Text segment:
☆ ☆ ☆ ☆ ☆

Support for adding an item to an array/collection field in a document #16917

kowndinyav · 2024-12-30T04:48:02Z

Feature

Proposal for adding support for updating array fields by appending a new item without requiring a document read, update the field in memory and write back to OpenSearch. Provide a similar capability to append values to an array field in a document without retrieving and re-indexing the entire document.

Example (Inspired by MongoDB):

Insert Document:

db.students.insertOne( { _id: 1, scores: [ 44, 78, 38, 80 ] } )

Append to Array Field:

db.students.updateOne(
   { _id: 1 },
   { $push: { scores: 89 } }
)

Background and Context

Our product uses OpenSearch primarily for the following purposes:

Filtering – Efficiently filter documents based on user queries.
Lexical Search – Support full-text search across multiple fields.
Semantic Search – Enable similarity-based search.

To ensure efficient filtering and search, we intentionally denormalize data (which is a recommended practice). Below are some examples to explain the design.

Example 1: Certification and Course Search

Below document contains course and skill names to support denormalized search across related entities.

☆ ☆ ☆ ☆ ☆

Short problem A:
Copy lines from the listing word for word, starting at the line that contains "Viewport: 540px width, 360px height. Task: Point to the lower" and ending at the last line of the listing.

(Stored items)
☆ ☆ ☆ ☆ ☆

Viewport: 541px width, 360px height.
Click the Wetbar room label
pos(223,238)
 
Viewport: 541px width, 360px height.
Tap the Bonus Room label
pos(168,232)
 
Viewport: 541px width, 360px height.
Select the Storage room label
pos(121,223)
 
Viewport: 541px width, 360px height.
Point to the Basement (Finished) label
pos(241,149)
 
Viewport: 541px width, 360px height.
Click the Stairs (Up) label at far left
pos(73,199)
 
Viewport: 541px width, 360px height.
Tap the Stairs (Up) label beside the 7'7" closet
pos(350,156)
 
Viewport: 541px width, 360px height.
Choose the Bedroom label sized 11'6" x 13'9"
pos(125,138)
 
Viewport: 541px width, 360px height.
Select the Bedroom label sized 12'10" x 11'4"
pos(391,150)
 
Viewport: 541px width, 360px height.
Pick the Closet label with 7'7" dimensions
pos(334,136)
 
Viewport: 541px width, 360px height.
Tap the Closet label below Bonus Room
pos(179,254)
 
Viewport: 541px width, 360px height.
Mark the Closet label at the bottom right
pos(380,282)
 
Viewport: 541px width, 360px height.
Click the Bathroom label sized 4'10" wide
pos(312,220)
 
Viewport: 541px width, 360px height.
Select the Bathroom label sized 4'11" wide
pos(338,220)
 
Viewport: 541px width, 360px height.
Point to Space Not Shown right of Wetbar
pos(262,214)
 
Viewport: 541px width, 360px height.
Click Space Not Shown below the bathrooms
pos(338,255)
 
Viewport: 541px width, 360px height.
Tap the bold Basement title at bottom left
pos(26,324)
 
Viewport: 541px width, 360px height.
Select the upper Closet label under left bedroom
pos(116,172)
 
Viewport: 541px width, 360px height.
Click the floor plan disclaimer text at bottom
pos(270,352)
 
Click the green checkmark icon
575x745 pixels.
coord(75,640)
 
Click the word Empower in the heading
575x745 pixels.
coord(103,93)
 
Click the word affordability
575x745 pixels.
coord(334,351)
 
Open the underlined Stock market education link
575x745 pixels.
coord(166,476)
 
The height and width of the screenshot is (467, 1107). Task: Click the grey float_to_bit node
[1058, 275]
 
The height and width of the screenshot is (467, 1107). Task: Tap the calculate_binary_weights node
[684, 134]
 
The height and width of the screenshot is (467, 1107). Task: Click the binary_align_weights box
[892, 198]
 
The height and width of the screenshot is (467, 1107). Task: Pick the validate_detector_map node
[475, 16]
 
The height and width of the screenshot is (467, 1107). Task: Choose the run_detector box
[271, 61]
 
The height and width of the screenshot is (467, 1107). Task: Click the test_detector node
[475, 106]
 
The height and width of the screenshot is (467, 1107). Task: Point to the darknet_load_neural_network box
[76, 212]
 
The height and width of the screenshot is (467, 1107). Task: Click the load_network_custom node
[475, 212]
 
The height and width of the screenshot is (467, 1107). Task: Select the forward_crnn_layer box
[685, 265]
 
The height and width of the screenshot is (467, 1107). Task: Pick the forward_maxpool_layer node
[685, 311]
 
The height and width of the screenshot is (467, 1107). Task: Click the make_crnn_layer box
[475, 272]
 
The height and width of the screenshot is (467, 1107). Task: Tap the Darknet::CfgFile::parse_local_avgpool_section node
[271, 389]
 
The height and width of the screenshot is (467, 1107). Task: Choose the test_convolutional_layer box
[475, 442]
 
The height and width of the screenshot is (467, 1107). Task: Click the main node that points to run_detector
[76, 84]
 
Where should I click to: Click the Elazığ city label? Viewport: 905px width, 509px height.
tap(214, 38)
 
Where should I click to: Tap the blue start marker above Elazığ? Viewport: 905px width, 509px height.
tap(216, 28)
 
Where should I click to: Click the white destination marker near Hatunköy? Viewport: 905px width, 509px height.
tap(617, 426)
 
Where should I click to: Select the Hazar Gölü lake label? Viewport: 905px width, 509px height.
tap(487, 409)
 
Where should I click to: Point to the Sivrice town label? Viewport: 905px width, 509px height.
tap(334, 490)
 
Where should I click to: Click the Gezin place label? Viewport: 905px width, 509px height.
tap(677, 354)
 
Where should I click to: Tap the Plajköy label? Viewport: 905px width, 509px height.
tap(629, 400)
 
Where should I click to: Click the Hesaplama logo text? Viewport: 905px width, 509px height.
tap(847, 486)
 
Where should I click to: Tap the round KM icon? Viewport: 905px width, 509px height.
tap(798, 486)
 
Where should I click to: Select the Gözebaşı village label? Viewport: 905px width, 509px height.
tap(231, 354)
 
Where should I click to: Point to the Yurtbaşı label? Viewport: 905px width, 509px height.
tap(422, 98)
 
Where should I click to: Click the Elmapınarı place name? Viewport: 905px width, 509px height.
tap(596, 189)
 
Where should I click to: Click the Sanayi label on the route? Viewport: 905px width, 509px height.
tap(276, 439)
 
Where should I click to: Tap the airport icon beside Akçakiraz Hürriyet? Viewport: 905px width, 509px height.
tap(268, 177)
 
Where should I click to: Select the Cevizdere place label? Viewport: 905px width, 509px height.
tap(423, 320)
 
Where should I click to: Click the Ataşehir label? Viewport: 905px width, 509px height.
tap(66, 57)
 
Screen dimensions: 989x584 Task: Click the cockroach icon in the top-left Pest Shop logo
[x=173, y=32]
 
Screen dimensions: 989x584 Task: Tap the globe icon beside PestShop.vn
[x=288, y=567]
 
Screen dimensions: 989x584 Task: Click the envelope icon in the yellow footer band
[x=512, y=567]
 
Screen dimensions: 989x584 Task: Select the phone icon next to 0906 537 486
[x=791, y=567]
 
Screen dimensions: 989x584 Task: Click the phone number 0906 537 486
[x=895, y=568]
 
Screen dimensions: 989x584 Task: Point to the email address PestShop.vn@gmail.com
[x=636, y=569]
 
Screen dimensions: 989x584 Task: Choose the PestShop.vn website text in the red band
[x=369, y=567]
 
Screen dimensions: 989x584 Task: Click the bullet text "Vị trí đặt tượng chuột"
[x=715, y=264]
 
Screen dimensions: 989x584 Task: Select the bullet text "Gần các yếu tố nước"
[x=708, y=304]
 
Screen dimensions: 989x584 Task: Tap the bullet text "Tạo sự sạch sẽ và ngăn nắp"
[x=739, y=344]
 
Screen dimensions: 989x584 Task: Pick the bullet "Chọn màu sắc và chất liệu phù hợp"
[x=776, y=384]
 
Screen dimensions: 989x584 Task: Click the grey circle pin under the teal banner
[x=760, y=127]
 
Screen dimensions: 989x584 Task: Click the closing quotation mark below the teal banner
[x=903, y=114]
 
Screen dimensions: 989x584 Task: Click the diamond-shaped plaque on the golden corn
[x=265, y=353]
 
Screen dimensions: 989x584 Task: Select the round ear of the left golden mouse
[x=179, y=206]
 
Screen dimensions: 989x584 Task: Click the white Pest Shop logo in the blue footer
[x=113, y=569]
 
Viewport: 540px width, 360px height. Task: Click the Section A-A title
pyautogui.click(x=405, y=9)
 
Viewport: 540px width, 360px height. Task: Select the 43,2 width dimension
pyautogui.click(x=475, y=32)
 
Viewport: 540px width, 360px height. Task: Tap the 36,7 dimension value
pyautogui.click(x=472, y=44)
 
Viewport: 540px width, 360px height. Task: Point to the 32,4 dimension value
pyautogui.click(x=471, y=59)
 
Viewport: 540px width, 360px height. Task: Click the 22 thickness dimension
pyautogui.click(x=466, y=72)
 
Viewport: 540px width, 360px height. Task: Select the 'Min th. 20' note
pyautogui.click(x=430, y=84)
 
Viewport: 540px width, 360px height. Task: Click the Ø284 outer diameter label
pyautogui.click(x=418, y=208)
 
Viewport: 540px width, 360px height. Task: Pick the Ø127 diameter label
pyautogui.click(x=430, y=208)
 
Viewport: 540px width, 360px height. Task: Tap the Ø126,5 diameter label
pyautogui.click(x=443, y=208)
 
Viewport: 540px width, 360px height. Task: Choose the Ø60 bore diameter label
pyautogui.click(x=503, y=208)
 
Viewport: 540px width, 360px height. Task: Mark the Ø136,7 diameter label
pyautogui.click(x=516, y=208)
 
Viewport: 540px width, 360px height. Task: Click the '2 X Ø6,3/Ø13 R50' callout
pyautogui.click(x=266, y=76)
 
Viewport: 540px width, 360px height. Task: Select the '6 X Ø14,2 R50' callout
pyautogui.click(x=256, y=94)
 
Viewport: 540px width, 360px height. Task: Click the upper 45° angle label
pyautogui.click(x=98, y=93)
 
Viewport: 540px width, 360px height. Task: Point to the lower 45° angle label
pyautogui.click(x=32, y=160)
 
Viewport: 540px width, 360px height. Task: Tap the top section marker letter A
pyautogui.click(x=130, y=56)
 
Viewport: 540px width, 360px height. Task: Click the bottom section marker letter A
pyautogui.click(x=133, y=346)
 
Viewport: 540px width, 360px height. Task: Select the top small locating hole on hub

☆ ☆ ☆ ☆ ☆

Short problem B:
Name each purpose the OpenSearch feature request says the product uses OpenSearch for.

Task output A:
Viewport: 540px width, 360px height. Task: Point to the lower 45° angle label
pyautogui.click(x=32, y=160)
 
Viewport: 540px width, 360px height. Task: Tap the top section marker letter A
pyautogui.click(x=130, y=56)
 
Viewport: 540px width, 360px height. Task: Click the bottom section marker letter A
pyautogui.click(x=133, y=346)
 
Viewport: 540px width, 360px height. Task: Select the top small locating hole on hub

Task output B:
Filtering
Lexical Search
Semantic Search